Dans le même élan, Phuc-Vinh Nguyen met en lumière la double dimension de cette stratégie. Selon lui, « la France, en particulier, a été très active sur ce dossier. Elle défend des ajustements réglementaires afin de ne pas nuire à son industrie, notamment l’automobile. Mais ce n’est pas qu’une question de protection des secteurs traditionnels. Il s’agit aussi de préserver une compétitivité industrielle dans un monde qui se digitalise et se décarbonise à grande vitesse. » Ses propos rappellent que l’enjeu n’est pas seulement environnemental, mais également économique et stratégique.
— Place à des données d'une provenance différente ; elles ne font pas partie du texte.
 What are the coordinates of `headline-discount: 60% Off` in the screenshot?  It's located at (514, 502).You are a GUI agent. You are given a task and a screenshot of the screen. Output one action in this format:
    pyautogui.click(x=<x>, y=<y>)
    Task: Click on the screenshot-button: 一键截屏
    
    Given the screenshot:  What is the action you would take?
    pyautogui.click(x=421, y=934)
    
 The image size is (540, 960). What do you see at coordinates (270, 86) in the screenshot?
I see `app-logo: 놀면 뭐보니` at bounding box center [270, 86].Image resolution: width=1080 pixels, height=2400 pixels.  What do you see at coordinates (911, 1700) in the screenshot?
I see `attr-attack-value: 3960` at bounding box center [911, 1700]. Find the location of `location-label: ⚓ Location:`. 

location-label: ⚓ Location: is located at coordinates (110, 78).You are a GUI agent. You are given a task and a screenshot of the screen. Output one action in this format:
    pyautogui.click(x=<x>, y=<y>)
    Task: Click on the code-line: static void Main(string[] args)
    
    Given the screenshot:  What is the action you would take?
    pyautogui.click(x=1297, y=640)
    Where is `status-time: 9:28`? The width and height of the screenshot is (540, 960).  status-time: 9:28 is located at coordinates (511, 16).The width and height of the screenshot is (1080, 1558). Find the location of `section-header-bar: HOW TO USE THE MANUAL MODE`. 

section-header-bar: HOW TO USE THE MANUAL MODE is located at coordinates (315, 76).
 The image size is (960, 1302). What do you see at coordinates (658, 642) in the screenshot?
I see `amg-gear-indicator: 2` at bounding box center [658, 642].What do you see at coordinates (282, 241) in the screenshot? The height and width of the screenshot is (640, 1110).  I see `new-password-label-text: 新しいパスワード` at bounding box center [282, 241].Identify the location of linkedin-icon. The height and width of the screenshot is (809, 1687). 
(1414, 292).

La Directive Omnibus résulte de l’ajustement des mesures politiques avant les élections européennes : Plutôt vrai
Les ajustements apportés au Pacte vert européen, tels que la révision des objectifs de réduction des émissions et l’allongement des délais pour certains secteurs, se sont inscrits dans un climat politique sous tension à l’approche des élections européennes de juin 2024. Face à des critiques croissantes, l’Union européenne a modifié certaines mesures pour apaiser les préoccupations industrielles tout en maintenant ses ambitions climatiques globales5. L’issue de ce scrutin a conduit à une recomposition politique au Parlement européen. Une alliance entre la droite et l’extrême droite a renforcé la pression sur la Commission pour alléger certaines réglementations environnementales. Cette dynamique a conduit à la présentation, le 26 février 2025, de la Directive Omnibus.
Phuc-Vinh Nguyen explique que l’UE cherchait « à répondre aux critiques avant les élections, et les ajustements réglementaires sont un moyen d’apaiser les inquiétudes de certains électeurs et industries. » Jacques Le Cacheux nuance cette analyse en ajoutant : « La Commission a voulu montrer qu’elle est à l’écoute des préoccupations industrielles. Cependant, ce n’est pas une manœuvre purement électoraliste, mais un compromis entre la transition écologique et la compétitivité économique à court terme. » Autrement dit, ces ajustements visent à concilier les impératifs écologiques avec les besoins industriels dans un contexte de transition difficile. Selon une étude sur la politique climatique de l’UE de l’Institut Jacques Delors, il réside une nécessité de maintenir cet équilibre fragile pour préserver à la fois la compétitivité des industries et les objectifs de décarbonation6.
La directive pourrait avantager les grandes entreprises, mais l’impact pour les PME reste mitigé : Plutôt vrai
En théorie, cet allègement réglementaire pourrait avantager les PME, souvent confrontées à des obligations bureaucratiques. Cependant, il pourrait en pratique surtout profiter aux grandes entreprises, mieux équipées pour s’adapter à des réglementations complexes.
Phuc-Vinh Nguyen mentionne l’argument central de la réforme : « Les petites entreprises souffrent du poids administratif, notamment parce qu’elles n’ont pas les ressources humaines pour s’y conformer. » Par ailleurs, « les grandes entreprises, elles, disposent d’équipes dédiées et auraient sans doute trouvé des moyens de s’adapter ». Autrement dit, la simplification pourrait surtout permettre aux grandes structures d’accroître leur avantage compétitif, sans résoudre les vraies difficultés des plus petites.
Jacques Le Cacheux ajoute une autre nuance : toutes les PME ne sont pas concernées de la même manière. « Il y a effectivement des mesures qui ciblent les petites et moyennes entreprises, notamment celles entre 250 et 1 000 salariés, qui verront leurs obligations allégées. Mais les très petites entreprises n’étaient de toute façon pas soumises à ces réglementations, donc pour elles, cela ne change rien. » La simplification bénéficie donc davantage aux structures intermédiaires qu’aux plus petites.